__Written instruction__
Retype the rows below exactly as they stand, starting with the line that contains "The height and width of the screenshot is (615, 656)." and continuing through the line that contains "will [x=180, y=429].", including both of those lines.

__Data__
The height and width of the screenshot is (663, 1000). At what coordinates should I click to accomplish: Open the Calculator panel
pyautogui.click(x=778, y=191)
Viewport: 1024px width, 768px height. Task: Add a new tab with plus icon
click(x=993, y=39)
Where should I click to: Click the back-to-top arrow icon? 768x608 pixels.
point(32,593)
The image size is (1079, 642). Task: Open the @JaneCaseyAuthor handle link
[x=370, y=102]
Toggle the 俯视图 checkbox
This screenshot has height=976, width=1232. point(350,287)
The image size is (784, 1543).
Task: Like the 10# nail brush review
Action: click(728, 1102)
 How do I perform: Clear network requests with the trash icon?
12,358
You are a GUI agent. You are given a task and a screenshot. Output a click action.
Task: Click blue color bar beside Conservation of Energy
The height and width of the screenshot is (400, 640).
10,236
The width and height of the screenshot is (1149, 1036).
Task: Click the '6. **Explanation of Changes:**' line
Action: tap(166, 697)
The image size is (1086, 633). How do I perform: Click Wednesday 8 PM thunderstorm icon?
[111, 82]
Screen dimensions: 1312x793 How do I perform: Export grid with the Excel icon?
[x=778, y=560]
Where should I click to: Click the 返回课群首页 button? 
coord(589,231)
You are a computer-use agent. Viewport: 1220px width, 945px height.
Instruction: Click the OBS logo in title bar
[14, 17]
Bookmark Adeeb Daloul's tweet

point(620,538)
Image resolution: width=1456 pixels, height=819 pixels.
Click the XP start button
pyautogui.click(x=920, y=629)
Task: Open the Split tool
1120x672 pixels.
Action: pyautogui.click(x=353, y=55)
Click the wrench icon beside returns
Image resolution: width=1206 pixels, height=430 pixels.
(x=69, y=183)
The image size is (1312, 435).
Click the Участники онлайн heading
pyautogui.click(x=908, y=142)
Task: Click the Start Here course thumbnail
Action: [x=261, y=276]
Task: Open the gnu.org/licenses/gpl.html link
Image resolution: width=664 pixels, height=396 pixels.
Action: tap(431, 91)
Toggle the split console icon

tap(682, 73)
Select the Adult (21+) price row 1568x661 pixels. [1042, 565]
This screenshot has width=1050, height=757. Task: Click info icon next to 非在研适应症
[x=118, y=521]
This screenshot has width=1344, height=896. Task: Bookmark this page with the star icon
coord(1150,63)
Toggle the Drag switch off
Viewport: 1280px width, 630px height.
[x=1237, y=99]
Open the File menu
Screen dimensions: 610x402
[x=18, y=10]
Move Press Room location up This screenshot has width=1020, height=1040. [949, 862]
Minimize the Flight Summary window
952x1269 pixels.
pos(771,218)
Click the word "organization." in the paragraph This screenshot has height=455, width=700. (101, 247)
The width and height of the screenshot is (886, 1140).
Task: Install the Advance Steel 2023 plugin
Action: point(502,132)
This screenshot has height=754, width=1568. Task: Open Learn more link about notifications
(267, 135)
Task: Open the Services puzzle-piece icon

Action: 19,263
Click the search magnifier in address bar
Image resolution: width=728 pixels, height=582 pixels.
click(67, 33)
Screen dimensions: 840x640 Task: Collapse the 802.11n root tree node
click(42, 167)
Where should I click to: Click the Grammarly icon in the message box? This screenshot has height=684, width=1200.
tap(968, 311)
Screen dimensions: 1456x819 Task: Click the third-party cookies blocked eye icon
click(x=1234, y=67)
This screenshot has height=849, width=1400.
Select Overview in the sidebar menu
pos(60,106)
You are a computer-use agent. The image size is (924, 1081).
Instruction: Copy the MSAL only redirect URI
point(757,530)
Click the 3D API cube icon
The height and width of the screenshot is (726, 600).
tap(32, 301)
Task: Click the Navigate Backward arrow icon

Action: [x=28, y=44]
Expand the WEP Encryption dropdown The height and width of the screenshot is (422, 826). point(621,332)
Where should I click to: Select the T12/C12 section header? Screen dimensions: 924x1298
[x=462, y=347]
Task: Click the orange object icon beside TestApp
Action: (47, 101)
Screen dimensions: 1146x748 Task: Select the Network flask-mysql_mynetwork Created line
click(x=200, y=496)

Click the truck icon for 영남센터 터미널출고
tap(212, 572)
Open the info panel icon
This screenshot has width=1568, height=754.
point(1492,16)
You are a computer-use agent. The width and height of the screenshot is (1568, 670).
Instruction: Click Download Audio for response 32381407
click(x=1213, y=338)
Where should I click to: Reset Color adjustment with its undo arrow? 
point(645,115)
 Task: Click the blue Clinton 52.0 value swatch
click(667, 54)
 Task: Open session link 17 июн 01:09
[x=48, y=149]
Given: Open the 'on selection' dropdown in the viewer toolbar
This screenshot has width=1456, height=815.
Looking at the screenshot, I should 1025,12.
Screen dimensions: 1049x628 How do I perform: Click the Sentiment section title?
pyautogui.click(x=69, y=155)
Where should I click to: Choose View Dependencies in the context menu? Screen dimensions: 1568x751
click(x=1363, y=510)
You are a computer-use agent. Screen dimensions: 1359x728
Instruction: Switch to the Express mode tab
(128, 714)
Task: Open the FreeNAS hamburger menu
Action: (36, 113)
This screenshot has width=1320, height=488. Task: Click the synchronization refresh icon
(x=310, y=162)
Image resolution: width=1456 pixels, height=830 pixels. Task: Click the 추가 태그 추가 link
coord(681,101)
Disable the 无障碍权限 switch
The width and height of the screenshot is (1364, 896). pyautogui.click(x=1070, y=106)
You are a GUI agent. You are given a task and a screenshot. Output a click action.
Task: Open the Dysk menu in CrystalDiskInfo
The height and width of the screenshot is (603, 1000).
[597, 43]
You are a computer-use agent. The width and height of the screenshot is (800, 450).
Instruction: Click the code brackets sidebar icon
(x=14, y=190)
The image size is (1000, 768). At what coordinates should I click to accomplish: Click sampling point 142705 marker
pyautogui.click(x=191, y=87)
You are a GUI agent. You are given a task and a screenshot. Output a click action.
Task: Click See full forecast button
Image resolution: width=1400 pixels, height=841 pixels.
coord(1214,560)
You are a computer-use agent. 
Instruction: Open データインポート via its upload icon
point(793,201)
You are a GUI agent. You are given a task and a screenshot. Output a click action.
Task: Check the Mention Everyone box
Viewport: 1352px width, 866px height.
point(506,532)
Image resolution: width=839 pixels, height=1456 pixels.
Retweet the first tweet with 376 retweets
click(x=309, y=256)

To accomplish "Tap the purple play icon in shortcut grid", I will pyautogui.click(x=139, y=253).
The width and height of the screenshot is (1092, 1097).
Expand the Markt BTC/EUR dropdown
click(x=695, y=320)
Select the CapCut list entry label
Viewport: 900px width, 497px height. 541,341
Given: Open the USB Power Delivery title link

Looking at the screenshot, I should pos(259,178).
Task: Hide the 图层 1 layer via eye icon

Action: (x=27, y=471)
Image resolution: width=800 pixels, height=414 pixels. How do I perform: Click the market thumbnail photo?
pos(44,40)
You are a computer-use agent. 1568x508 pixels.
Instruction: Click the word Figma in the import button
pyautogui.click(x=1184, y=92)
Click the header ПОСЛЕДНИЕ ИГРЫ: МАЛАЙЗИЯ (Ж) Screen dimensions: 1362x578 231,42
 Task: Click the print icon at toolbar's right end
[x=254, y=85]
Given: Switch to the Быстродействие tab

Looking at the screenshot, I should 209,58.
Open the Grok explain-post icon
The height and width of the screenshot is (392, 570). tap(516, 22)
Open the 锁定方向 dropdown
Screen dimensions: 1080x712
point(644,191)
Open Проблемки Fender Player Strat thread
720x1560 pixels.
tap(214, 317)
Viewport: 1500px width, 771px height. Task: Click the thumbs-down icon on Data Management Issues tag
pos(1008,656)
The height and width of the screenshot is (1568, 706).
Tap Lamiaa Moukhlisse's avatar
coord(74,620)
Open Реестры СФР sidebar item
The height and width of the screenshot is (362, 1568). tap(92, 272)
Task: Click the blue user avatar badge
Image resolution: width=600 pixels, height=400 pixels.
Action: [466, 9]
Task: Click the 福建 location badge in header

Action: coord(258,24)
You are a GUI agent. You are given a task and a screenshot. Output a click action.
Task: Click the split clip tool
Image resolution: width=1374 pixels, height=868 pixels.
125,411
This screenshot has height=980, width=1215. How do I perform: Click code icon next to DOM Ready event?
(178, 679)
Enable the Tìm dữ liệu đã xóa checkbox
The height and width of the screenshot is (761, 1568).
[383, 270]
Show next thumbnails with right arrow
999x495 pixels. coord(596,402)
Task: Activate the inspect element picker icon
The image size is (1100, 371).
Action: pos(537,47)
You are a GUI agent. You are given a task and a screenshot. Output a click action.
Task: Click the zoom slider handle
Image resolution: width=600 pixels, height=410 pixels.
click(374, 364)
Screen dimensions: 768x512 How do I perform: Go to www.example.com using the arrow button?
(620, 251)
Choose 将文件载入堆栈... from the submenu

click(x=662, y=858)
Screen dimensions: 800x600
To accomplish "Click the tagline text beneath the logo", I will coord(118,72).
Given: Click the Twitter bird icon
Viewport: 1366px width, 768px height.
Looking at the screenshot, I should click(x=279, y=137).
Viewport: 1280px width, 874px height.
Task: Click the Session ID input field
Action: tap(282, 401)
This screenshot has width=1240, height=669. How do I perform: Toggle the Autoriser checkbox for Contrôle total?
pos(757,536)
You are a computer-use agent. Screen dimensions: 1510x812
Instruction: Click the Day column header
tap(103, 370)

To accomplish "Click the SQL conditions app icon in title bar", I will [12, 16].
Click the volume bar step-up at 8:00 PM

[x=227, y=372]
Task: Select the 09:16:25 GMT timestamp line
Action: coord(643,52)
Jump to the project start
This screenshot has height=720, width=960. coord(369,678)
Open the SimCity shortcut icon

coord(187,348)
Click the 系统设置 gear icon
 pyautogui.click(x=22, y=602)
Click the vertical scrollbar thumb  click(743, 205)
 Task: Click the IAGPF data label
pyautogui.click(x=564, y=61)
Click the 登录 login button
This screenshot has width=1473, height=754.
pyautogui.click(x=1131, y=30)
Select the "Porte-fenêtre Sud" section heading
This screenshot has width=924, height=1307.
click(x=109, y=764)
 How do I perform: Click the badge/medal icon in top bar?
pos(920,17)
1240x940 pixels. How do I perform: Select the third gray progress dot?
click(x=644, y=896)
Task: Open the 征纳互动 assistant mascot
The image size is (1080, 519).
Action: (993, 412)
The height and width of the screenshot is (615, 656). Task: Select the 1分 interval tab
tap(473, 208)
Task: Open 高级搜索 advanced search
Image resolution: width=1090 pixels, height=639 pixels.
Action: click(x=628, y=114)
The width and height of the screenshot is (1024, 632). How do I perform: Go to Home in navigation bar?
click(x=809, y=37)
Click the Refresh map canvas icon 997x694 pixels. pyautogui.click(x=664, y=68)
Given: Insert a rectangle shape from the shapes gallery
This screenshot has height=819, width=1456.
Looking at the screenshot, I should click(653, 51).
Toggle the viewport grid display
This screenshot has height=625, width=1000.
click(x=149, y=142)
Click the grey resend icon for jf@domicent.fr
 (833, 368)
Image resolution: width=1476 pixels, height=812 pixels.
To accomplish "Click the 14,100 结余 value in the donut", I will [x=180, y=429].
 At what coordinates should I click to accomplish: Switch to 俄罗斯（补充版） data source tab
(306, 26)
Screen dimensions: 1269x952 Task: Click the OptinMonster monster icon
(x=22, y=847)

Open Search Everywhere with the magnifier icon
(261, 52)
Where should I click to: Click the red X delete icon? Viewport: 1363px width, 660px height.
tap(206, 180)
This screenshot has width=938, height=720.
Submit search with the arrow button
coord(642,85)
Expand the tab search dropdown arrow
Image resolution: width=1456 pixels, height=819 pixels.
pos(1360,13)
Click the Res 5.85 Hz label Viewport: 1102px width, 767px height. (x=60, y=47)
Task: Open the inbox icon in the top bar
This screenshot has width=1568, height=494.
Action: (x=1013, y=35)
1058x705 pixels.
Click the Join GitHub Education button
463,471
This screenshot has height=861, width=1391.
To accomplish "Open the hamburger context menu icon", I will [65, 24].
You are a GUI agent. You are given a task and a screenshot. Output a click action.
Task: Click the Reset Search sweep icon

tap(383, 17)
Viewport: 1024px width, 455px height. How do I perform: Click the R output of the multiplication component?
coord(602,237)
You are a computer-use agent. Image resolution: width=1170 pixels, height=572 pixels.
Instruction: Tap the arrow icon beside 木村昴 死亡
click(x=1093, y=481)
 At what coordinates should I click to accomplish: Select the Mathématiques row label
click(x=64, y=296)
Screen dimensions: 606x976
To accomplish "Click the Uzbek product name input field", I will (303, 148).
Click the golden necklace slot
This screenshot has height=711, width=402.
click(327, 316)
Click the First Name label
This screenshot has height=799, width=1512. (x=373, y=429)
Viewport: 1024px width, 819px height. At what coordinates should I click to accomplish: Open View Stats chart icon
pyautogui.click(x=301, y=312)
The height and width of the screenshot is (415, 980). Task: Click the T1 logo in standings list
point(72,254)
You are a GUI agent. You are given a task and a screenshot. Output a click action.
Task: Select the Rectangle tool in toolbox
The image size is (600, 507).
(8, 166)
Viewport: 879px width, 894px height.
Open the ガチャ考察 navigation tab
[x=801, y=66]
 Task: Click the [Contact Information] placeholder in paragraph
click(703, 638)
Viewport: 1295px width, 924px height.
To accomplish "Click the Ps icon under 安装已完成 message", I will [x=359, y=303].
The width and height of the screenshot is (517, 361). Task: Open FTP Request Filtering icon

__Solved exercise__
The height and width of the screenshot is (615, 656). Task: Select the 1分 interval tab
tap(473, 208)
Task: Open 高级搜索 advanced search
Image resolution: width=1090 pixels, height=639 pixels.
Action: click(x=628, y=114)
The width and height of the screenshot is (1024, 632). How do I perform: Go to Home in navigation bar?
click(x=809, y=37)
Click the Refresh map canvas icon 997x694 pixels. pyautogui.click(x=664, y=68)
Given: Insert a rectangle shape from the shapes gallery
This screenshot has height=819, width=1456.
Looking at the screenshot, I should click(653, 51).
Toggle the viewport grid display
This screenshot has height=625, width=1000.
click(x=149, y=142)
Click the grey resend icon for jf@domicent.fr
 (833, 368)
Image resolution: width=1476 pixels, height=812 pixels.
To accomplish "Click the 14,100 结余 value in the donut", I will [x=180, y=429].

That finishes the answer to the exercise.